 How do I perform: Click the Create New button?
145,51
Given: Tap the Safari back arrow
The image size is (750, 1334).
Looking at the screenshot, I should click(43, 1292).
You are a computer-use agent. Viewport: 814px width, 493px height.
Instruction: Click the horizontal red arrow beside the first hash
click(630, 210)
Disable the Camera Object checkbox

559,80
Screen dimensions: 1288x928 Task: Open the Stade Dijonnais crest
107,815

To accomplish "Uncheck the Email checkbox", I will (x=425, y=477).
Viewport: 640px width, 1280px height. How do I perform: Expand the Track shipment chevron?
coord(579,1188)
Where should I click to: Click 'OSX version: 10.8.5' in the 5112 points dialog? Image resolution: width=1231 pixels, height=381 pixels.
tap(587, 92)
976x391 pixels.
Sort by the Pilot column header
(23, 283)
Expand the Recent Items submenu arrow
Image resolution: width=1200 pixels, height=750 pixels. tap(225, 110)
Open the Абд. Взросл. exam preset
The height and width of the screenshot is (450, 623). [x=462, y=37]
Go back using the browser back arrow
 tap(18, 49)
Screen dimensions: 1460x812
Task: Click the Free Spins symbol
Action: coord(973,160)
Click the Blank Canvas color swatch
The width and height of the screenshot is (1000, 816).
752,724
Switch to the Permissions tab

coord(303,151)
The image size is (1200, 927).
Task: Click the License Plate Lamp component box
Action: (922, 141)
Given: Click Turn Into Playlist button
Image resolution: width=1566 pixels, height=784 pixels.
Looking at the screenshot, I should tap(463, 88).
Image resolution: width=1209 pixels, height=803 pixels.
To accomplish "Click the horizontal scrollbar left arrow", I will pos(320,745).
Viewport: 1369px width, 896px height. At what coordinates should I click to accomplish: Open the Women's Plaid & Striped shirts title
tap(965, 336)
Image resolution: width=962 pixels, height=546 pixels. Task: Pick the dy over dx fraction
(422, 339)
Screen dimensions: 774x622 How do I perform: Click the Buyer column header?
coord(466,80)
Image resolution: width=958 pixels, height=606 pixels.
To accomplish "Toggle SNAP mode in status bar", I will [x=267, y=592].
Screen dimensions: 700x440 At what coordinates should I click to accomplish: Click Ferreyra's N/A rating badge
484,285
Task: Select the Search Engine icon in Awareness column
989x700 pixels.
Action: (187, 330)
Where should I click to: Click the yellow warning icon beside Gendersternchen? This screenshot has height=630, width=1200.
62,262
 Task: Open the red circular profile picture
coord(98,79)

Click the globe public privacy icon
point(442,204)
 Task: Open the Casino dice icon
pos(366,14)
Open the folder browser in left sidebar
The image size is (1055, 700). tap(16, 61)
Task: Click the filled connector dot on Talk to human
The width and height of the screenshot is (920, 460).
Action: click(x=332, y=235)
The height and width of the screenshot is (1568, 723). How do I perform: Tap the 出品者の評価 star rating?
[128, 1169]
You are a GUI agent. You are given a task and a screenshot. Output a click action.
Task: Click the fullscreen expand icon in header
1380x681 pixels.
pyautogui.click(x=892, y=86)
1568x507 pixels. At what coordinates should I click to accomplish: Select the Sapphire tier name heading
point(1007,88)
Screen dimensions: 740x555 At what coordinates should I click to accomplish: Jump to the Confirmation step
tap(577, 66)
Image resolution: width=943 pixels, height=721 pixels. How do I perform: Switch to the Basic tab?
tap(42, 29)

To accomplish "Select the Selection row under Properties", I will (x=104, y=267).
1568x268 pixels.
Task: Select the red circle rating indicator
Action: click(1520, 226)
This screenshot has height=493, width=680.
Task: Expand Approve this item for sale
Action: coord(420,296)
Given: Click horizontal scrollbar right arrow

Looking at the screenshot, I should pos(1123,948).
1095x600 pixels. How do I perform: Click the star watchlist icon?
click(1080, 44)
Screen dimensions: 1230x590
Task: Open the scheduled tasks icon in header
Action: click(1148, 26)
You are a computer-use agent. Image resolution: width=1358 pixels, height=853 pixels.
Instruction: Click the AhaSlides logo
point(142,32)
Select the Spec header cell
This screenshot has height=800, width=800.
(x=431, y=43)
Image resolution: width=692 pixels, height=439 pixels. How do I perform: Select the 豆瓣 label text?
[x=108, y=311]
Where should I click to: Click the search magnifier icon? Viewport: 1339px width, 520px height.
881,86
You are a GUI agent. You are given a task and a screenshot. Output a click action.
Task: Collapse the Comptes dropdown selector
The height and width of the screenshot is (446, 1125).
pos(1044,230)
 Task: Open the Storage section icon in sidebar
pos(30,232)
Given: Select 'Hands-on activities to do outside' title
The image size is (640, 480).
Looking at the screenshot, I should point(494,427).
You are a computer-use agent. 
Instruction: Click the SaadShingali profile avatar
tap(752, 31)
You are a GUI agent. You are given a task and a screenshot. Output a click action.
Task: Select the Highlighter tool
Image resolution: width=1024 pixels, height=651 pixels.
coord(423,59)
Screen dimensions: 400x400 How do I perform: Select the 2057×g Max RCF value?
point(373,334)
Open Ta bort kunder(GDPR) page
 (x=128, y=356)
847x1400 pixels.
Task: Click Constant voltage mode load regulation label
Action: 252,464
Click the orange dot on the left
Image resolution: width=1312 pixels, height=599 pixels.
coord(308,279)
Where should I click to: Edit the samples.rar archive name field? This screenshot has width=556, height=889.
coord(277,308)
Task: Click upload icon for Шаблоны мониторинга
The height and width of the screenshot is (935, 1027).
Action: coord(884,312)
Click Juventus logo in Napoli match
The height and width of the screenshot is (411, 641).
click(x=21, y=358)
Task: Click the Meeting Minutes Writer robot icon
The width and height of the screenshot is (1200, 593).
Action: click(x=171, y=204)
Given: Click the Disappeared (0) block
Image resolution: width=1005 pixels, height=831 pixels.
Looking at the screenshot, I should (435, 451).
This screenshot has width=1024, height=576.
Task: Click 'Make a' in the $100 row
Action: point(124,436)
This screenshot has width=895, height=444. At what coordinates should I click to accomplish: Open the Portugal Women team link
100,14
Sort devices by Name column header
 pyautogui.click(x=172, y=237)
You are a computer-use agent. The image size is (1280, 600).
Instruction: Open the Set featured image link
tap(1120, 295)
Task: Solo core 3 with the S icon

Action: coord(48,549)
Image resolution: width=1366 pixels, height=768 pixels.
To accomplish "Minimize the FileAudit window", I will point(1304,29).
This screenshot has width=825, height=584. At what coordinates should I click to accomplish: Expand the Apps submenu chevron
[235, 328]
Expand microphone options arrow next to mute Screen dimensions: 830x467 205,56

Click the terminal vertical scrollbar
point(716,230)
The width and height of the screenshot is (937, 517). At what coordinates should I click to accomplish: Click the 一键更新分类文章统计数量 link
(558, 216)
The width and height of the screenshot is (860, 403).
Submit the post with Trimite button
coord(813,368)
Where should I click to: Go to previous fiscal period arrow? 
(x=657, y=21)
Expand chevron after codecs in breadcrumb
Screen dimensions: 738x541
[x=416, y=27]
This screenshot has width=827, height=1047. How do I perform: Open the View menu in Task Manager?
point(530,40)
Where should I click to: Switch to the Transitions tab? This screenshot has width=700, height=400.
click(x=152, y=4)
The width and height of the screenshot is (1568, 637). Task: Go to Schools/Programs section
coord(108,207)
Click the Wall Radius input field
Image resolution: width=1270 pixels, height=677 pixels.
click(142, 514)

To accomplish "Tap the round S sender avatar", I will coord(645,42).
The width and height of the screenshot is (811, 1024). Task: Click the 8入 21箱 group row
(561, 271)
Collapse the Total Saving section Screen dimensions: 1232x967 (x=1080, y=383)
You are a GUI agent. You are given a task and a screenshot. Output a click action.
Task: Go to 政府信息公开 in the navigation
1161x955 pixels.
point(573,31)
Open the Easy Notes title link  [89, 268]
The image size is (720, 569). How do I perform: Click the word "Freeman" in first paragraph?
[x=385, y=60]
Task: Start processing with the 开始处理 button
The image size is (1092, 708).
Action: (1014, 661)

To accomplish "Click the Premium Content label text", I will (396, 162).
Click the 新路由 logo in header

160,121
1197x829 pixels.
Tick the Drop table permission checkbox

+ + +

◆ **What is expected**:
Would you please copy each line of the listing that contains the word "computer"?

◆ **Answer to this exercise**:
You are a computer-use agent. Viewport: 814px width, 493px height.
You are a computer-use agent. Image resolution: width=1358 pixels, height=853 pixels.
You are a computer-use agent. 
You are a computer-use agent. The image size is (1280, 600).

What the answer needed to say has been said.